• _INSTRUCTIONS TO FOLLOW_: Would you return each of the records below word for word, with nothing changed?

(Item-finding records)
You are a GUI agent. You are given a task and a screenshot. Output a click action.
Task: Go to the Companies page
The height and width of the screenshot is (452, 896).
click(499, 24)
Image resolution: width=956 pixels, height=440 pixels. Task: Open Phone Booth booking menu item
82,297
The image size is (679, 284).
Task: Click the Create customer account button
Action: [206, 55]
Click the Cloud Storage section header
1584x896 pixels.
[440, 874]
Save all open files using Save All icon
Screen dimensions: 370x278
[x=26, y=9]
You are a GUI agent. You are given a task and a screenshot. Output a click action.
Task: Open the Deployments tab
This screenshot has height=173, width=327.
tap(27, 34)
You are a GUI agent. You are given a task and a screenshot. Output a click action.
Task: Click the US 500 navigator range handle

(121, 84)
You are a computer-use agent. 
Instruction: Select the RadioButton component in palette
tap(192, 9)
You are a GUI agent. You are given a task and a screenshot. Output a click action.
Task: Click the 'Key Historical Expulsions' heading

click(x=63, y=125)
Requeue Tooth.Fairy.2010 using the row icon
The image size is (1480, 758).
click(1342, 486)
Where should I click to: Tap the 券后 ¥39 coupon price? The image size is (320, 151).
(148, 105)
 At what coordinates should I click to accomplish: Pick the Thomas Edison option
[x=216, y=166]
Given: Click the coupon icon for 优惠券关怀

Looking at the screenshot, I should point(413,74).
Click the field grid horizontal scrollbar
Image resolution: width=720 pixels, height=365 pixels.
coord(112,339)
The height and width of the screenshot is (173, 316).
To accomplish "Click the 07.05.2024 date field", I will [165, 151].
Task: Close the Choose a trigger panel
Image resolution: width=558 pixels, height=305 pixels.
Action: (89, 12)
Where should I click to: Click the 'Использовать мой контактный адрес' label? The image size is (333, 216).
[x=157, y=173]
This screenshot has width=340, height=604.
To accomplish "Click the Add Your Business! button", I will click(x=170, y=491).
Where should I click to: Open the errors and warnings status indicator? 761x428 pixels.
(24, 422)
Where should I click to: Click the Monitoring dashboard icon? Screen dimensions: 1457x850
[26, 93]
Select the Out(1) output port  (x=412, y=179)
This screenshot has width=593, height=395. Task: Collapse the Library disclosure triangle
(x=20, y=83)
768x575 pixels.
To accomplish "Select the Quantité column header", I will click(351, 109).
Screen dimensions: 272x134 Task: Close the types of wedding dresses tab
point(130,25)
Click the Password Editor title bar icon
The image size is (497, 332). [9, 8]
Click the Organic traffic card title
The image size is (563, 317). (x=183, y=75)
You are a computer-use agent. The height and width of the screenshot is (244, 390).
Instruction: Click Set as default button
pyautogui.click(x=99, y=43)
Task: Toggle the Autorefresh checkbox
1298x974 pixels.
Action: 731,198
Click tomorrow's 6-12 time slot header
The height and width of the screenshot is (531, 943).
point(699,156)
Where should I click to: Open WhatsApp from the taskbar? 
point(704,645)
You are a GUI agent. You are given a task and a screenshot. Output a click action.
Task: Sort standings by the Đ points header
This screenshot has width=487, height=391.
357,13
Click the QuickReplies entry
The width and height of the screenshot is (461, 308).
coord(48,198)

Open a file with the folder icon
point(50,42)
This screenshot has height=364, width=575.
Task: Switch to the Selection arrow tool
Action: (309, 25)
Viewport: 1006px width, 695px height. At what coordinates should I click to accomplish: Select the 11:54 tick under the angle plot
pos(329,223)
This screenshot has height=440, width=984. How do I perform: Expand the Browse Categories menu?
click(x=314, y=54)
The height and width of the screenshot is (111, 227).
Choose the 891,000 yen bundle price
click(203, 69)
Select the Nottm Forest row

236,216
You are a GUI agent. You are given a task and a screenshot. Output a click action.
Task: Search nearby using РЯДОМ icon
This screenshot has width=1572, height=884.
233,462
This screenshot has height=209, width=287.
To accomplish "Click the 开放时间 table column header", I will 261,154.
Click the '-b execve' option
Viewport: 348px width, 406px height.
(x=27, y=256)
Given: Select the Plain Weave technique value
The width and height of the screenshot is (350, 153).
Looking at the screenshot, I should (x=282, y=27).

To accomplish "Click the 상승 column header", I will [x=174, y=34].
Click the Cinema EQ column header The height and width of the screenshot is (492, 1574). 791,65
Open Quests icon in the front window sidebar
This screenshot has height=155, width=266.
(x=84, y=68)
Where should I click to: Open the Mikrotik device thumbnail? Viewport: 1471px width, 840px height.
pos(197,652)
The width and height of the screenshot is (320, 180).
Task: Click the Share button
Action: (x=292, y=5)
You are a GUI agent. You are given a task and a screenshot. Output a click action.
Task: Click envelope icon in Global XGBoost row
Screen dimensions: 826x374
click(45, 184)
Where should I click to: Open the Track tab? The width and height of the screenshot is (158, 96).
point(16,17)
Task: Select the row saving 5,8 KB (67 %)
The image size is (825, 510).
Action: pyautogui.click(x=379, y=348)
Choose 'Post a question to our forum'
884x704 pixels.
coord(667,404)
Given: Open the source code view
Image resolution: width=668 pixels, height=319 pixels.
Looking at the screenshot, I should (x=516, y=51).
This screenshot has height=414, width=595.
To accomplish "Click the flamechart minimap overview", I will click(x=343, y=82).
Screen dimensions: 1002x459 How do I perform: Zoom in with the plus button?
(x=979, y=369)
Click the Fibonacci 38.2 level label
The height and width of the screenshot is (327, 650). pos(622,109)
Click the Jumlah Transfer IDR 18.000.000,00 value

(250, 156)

• _SOLVED PROBLEM_:
You are a GUI agent. You are given a task and a screenshot. Output a click action.
Task: Go to the Companies page
The height and width of the screenshot is (452, 896).
click(499, 24)
Image resolution: width=956 pixels, height=440 pixels. Task: Open Phone Booth booking menu item
82,297
The image size is (679, 284).
Task: Click the Create customer account button
Action: [206, 55]
Click the Cloud Storage section header
1584x896 pixels.
[440, 874]
Save all open files using Save All icon
Screen dimensions: 370x278
[x=26, y=9]
You are a GUI agent. You are given a task and a screenshot. Output a click action.
Task: Open the Deployments tab
This screenshot has height=173, width=327.
tap(27, 34)
You are a GUI agent. You are given a task and a screenshot. Output a click action.
Task: Click the US 500 navigator range handle

(121, 84)
You are a computer-use agent. 
Instruction: Select the RadioButton component in palette
tap(192, 9)
You are a GUI agent. You are given a task and a screenshot. Output a click action.
Task: Click the 'Key Historical Expulsions' heading

click(x=63, y=125)
Requeue Tooth.Fairy.2010 using the row icon
The image size is (1480, 758).
click(1342, 486)
Where should I click to: Tap the 券后 ¥39 coupon price? The image size is (320, 151).
(148, 105)
 At what coordinates should I click to accomplish: Pick the Thomas Edison option
[x=216, y=166]
Given: Click the coupon icon for 优惠券关怀

Looking at the screenshot, I should point(413,74).
Click the field grid horizontal scrollbar
Image resolution: width=720 pixels, height=365 pixels.
coord(112,339)
The height and width of the screenshot is (173, 316).
To accomplish "Click the 07.05.2024 date field", I will [165, 151].
Task: Close the Choose a trigger panel
Image resolution: width=558 pixels, height=305 pixels.
Action: (89, 12)
Where should I click to: Click the 'Использовать мой контактный адрес' label? The image size is (333, 216).
[x=157, y=173]
This screenshot has width=340, height=604.
To accomplish "Click the Add Your Business! button", I will click(x=170, y=491).
Where should I click to: Open the errors and warnings status indicator? 761x428 pixels.
(24, 422)
Where should I click to: Click the Monitoring dashboard icon? Screen dimensions: 1457x850
[26, 93]
Select the Out(1) output port  (x=412, y=179)
This screenshot has width=593, height=395. Task: Collapse the Library disclosure triangle
(x=20, y=83)
768x575 pixels.
To accomplish "Select the Quantité column header", I will click(351, 109).
Screen dimensions: 272x134 Task: Close the types of wedding dresses tab
point(130,25)
Click the Password Editor title bar icon
The image size is (497, 332). [9, 8]
Click the Organic traffic card title
The image size is (563, 317). (x=183, y=75)
You are a computer-use agent. The height and width of the screenshot is (244, 390).
Instruction: Click Set as default button
pyautogui.click(x=99, y=43)
Task: Toggle the Autorefresh checkbox
1298x974 pixels.
Action: 731,198
Click tomorrow's 6-12 time slot header
The height and width of the screenshot is (531, 943).
point(699,156)
Where should I click to: Open WhatsApp from the taskbar? 
point(704,645)
You are a GUI agent. You are given a task and a screenshot. Output a click action.
Task: Sort standings by the Đ points header
This screenshot has width=487, height=391.
357,13
Click the QuickReplies entry
The width and height of the screenshot is (461, 308).
coord(48,198)

Open a file with the folder icon
point(50,42)
This screenshot has height=364, width=575.
Task: Switch to the Selection arrow tool
Action: (309, 25)
Viewport: 1006px width, 695px height. At what coordinates should I click to accomplish: Select the 11:54 tick under the angle plot
pos(329,223)
This screenshot has height=440, width=984. How do I perform: Expand the Browse Categories menu?
click(x=314, y=54)
The height and width of the screenshot is (111, 227).
Choose the 891,000 yen bundle price
click(203, 69)
Select the Nottm Forest row

236,216
You are a GUI agent. You are given a task and a screenshot. Output a click action.
Task: Search nearby using РЯДОМ icon
This screenshot has width=1572, height=884.
233,462
This screenshot has height=209, width=287.
To accomplish "Click the 开放时间 table column header", I will 261,154.
Click the '-b execve' option
Viewport: 348px width, 406px height.
(x=27, y=256)
Given: Select the Plain Weave technique value
The width and height of the screenshot is (350, 153).
Looking at the screenshot, I should (x=282, y=27).

To accomplish "Click the 상승 column header", I will [x=174, y=34].
Click the Cinema EQ column header The height and width of the screenshot is (492, 1574). 791,65
Open Quests icon in the front window sidebar
This screenshot has height=155, width=266.
(x=84, y=68)
Where should I click to: Open the Mikrotik device thumbnail? Viewport: 1471px width, 840px height.
pos(197,652)
The width and height of the screenshot is (320, 180).
Task: Click the Share button
Action: (x=292, y=5)
You are a GUI agent. You are given a task and a screenshot. Output a click action.
Task: Click envelope icon in Global XGBoost row
Screen dimensions: 826x374
click(45, 184)
Where should I click to: Open the Track tab? The width and height of the screenshot is (158, 96).
point(16,17)
Task: Select the row saving 5,8 KB (67 %)
The image size is (825, 510).
Action: pyautogui.click(x=379, y=348)
Choose 'Post a question to our forum'
884x704 pixels.
coord(667,404)
Given: Open the source code view
Image resolution: width=668 pixels, height=319 pixels.
Looking at the screenshot, I should (x=516, y=51).
This screenshot has height=414, width=595.
To accomplish "Click the flamechart minimap overview", I will click(x=343, y=82).
Screen dimensions: 1002x459 How do I perform: Zoom in with the plus button?
(x=979, y=369)
Click the Fibonacci 38.2 level label
The height and width of the screenshot is (327, 650). pos(622,109)
Click the Jumlah Transfer IDR 18.000.000,00 value

(250, 156)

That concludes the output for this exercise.